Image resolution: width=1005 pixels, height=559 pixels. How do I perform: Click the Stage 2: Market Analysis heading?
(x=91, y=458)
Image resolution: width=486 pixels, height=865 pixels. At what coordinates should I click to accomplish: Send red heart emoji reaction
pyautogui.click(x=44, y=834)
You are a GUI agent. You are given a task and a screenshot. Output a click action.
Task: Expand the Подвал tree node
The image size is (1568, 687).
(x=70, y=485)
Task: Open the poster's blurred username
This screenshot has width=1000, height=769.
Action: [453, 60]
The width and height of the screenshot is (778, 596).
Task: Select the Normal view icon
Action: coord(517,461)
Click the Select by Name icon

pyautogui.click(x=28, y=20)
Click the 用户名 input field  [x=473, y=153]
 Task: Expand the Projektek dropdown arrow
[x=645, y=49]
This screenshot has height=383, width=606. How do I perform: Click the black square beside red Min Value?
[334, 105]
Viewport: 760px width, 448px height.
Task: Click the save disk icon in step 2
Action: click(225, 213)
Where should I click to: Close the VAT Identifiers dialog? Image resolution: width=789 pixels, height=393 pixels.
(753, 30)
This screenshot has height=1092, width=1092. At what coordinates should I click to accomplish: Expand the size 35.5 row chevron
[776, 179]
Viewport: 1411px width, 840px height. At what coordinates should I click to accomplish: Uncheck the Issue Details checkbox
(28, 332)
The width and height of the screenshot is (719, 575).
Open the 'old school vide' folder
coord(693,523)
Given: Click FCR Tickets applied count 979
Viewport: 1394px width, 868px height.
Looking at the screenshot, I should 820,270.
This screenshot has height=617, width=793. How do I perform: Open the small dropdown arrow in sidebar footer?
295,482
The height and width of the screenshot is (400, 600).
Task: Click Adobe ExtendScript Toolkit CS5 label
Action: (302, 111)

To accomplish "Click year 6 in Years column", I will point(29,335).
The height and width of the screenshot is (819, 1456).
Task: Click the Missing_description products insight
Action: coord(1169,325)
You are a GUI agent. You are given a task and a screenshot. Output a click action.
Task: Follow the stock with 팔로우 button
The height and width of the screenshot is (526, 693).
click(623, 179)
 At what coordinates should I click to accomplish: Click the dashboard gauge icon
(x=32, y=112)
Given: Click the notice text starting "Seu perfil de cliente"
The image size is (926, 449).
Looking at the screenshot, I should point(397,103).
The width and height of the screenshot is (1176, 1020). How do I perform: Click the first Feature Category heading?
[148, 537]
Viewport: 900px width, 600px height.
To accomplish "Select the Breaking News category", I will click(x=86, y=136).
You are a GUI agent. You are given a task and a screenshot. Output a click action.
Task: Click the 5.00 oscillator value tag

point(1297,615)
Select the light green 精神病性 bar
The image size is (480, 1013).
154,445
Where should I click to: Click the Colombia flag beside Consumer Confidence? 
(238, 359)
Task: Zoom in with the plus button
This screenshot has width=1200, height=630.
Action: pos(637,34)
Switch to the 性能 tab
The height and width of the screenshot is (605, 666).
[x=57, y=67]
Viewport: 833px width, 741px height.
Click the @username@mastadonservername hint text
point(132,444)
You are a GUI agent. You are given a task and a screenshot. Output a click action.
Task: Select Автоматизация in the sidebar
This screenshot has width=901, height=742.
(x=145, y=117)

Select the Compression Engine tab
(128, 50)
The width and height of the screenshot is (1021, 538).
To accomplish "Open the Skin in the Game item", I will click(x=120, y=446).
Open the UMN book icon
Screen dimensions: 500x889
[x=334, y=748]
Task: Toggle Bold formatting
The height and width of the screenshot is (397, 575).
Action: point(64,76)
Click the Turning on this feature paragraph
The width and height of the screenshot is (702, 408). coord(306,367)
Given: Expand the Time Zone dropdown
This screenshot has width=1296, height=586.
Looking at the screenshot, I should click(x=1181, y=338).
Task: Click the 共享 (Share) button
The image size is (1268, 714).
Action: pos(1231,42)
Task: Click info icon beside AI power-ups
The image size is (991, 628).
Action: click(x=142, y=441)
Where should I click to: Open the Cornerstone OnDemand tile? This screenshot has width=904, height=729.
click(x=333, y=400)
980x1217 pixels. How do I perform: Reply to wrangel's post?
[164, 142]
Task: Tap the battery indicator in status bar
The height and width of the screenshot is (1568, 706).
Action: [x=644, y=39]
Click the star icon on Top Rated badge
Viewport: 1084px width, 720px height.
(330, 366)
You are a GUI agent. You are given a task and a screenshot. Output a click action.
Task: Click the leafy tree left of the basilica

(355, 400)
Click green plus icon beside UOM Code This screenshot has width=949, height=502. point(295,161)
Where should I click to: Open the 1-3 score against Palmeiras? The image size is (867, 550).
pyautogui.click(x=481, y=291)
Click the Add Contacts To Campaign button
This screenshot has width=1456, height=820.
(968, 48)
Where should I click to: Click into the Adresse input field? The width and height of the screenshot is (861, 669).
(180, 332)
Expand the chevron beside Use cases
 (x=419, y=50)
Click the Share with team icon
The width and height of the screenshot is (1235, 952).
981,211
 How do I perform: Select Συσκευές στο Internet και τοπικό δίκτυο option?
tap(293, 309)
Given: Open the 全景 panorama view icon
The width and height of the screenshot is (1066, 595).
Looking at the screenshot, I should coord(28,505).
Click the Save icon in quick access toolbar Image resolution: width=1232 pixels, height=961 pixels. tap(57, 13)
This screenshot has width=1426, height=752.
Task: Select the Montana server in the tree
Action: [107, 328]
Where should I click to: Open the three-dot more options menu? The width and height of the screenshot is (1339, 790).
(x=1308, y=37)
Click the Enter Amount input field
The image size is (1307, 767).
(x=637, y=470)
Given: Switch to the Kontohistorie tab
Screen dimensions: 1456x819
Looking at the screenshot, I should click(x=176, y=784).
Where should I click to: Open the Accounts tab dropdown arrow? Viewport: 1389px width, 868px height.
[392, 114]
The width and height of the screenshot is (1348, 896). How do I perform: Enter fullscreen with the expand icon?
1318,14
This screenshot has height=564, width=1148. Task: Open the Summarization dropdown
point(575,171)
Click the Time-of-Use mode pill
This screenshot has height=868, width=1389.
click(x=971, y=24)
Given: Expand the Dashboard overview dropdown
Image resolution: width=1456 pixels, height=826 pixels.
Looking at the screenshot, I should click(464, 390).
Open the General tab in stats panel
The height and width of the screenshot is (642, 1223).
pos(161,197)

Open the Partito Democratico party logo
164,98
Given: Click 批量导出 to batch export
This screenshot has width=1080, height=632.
──────────────────────────────
▸ **Exercise directions**:
Please write out the data again exactly as it stands.

▸ **Answer to the problem**:
Image resolution: width=1005 pixels, height=559 pixels. How do I perform: Click the Stage 2: Market Analysis heading?
(x=91, y=458)
Image resolution: width=486 pixels, height=865 pixels. At what coordinates should I click to accomplish: Send red heart emoji reaction
pyautogui.click(x=44, y=834)
You are a GUI agent. You are given a task and a screenshot. Output a click action.
Task: Expand the Подвал tree node
The image size is (1568, 687).
(x=70, y=485)
Task: Open the poster's blurred username
This screenshot has width=1000, height=769.
Action: [453, 60]
The width and height of the screenshot is (778, 596).
Task: Select the Normal view icon
Action: coord(517,461)
Click the Select by Name icon

pyautogui.click(x=28, y=20)
Click the 用户名 input field  [x=473, y=153]
 Task: Expand the Projektek dropdown arrow
[x=645, y=49]
This screenshot has height=383, width=606. How do I perform: Click the black square beside red Min Value?
[334, 105]
Viewport: 760px width, 448px height.
Task: Click the save disk icon in step 2
Action: click(225, 213)
Where should I click to: Close the VAT Identifiers dialog? Image resolution: width=789 pixels, height=393 pixels.
(753, 30)
This screenshot has height=1092, width=1092. At what coordinates should I click to accomplish: Expand the size 35.5 row chevron
[776, 179]
Viewport: 1411px width, 840px height. At what coordinates should I click to accomplish: Uncheck the Issue Details checkbox
(28, 332)
The width and height of the screenshot is (719, 575).
Open the 'old school vide' folder
coord(693,523)
Given: Click FCR Tickets applied count 979
Viewport: 1394px width, 868px height.
Looking at the screenshot, I should 820,270.
This screenshot has height=617, width=793. How do I perform: Open the small dropdown arrow in sidebar footer?
295,482
The height and width of the screenshot is (400, 600).
Task: Click Adobe ExtendScript Toolkit CS5 label
Action: (302, 111)

To accomplish "Click year 6 in Years column", I will point(29,335).
The height and width of the screenshot is (819, 1456).
Task: Click the Missing_description products insight
Action: coord(1169,325)
You are a GUI agent. You are given a task and a screenshot. Output a click action.
Task: Follow the stock with 팔로우 button
The height and width of the screenshot is (526, 693).
click(623, 179)
 At what coordinates should I click to accomplish: Click the dashboard gauge icon
(x=32, y=112)
Given: Click the notice text starting "Seu perfil de cliente"
The image size is (926, 449).
Looking at the screenshot, I should point(397,103).
The width and height of the screenshot is (1176, 1020). How do I perform: Click the first Feature Category heading?
[148, 537]
Viewport: 900px width, 600px height.
To accomplish "Select the Breaking News category", I will click(x=86, y=136).
You are a GUI agent. You are given a task and a screenshot. Output a click action.
Task: Click the 5.00 oscillator value tag

point(1297,615)
Select the light green 精神病性 bar
The image size is (480, 1013).
154,445
Where should I click to: Click the Colombia flag beside Consumer Confidence? 
(238, 359)
Task: Zoom in with the plus button
This screenshot has width=1200, height=630.
Action: pos(637,34)
Switch to the 性能 tab
The height and width of the screenshot is (605, 666).
[x=57, y=67]
Viewport: 833px width, 741px height.
Click the @username@mastadonservername hint text
point(132,444)
You are a GUI agent. You are given a task and a screenshot. Output a click action.
Task: Select Автоматизация in the sidebar
This screenshot has width=901, height=742.
(x=145, y=117)

Select the Compression Engine tab
(128, 50)
The width and height of the screenshot is (1021, 538).
To accomplish "Open the Skin in the Game item", I will click(x=120, y=446).
Open the UMN book icon
Screen dimensions: 500x889
[x=334, y=748]
Task: Toggle Bold formatting
The height and width of the screenshot is (397, 575).
Action: point(64,76)
Click the Turning on this feature paragraph
The width and height of the screenshot is (702, 408). coord(306,367)
Given: Expand the Time Zone dropdown
This screenshot has width=1296, height=586.
Looking at the screenshot, I should click(x=1181, y=338).
Task: Click the 共享 (Share) button
The image size is (1268, 714).
Action: pos(1231,42)
Task: Click info icon beside AI power-ups
The image size is (991, 628).
Action: click(x=142, y=441)
Where should I click to: Open the Cornerstone OnDemand tile? This screenshot has width=904, height=729.
click(x=333, y=400)
980x1217 pixels. How do I perform: Reply to wrangel's post?
[164, 142]
Task: Tap the battery indicator in status bar
The height and width of the screenshot is (1568, 706).
Action: [x=644, y=39]
Click the star icon on Top Rated badge
Viewport: 1084px width, 720px height.
(330, 366)
You are a GUI agent. You are given a task and a screenshot. Output a click action.
Task: Click the leafy tree left of the basilica

(355, 400)
Click green plus icon beside UOM Code This screenshot has width=949, height=502. point(295,161)
Where should I click to: Open the 1-3 score against Palmeiras? The image size is (867, 550).
pyautogui.click(x=481, y=291)
Click the Add Contacts To Campaign button
This screenshot has width=1456, height=820.
(968, 48)
Where should I click to: Click into the Adresse input field? The width and height of the screenshot is (861, 669).
(180, 332)
Expand the chevron beside Use cases
 (x=419, y=50)
Click the Share with team icon
The width and height of the screenshot is (1235, 952).
981,211
 How do I perform: Select Συσκευές στο Internet και τοπικό δίκτυο option?
tap(293, 309)
Given: Open the 全景 panorama view icon
The width and height of the screenshot is (1066, 595).
Looking at the screenshot, I should coord(28,505).
Click the Save icon in quick access toolbar Image resolution: width=1232 pixels, height=961 pixels. tap(57, 13)
This screenshot has width=1426, height=752.
Task: Select the Montana server in the tree
Action: [107, 328]
Where should I click to: Open the three-dot more options menu? The width and height of the screenshot is (1339, 790).
(x=1308, y=37)
Click the Enter Amount input field
The image size is (1307, 767).
(x=637, y=470)
Given: Switch to the Kontohistorie tab
Screen dimensions: 1456x819
Looking at the screenshot, I should click(x=176, y=784).
Where should I click to: Open the Accounts tab dropdown arrow? Viewport: 1389px width, 868px height.
[392, 114]
The width and height of the screenshot is (1348, 896). How do I perform: Enter fullscreen with the expand icon?
1318,14
This screenshot has height=564, width=1148. Task: Open the Summarization dropdown
point(575,171)
Click the Time-of-Use mode pill
This screenshot has height=868, width=1389.
click(x=971, y=24)
Given: Expand the Dashboard overview dropdown
Image resolution: width=1456 pixels, height=826 pixels.
Looking at the screenshot, I should click(464, 390).
Open the General tab in stats panel
The height and width of the screenshot is (642, 1223).
pos(161,197)

Open the Partito Democratico party logo
164,98
Given: Click 批量导出 to batch export
This screenshot has width=1080, height=632.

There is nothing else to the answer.